The study authors noted several limitations: the convenience sampling approach, potential selection bias (individuals at risk for hypertension may be more likely to use kiosks), differences in BP measurement protocols compared with NHANES (only a single measurement required at kiosks, with no protocol for measurement accuracy), and lack of information on pharmacological or lifestyle treatment for hypertension. Kiosk use declined during the COVID-19 pandemic but returned to prepandemic levels.
Public Health Implications
The authors stated that self-service health kiosks have the potential to complement traditional surveillance methods, particularly for monitoring populations underrepresented in national surveys, such as racial and ethnic minorities and rural residents. Over two-thirds of Americans shop at Walmart monthly, with rural and minority populations more likely to do so, enhancing kiosk reach.

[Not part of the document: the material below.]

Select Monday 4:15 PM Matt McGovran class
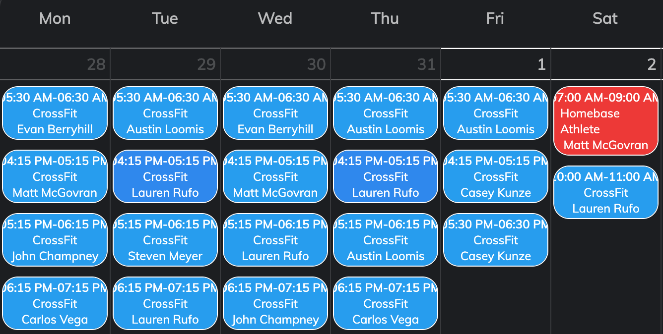The height and width of the screenshot is (334, 663). (x=55, y=177)

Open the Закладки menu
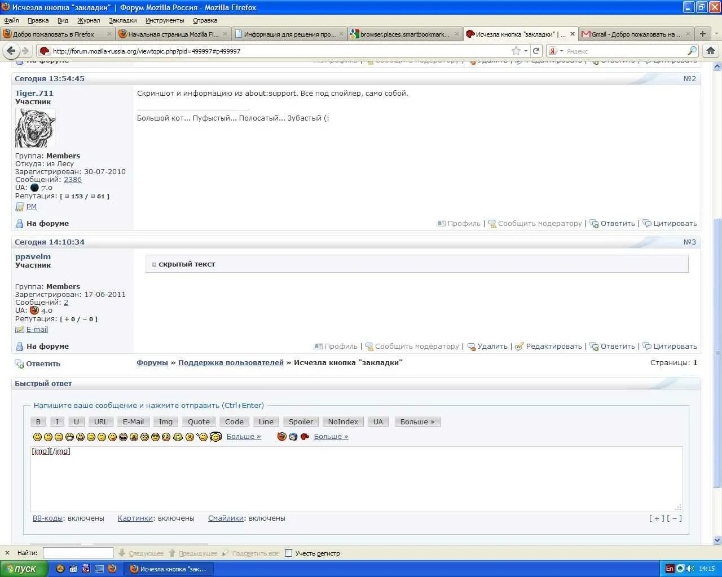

The results indicate that retail health kiosks do not yield nationally representative estimates of hypertension prevalence but can augment efforts to monitor blood pressure at the population level as response rates to national surveys decline.
Funding and Disclosures
This study was conducted by researchers from Emory University's Rollins School of Public Health and Pursuant Health LLC. Funding was provided by grants from the National Institutes of Health. Disclosures are listed in the original article.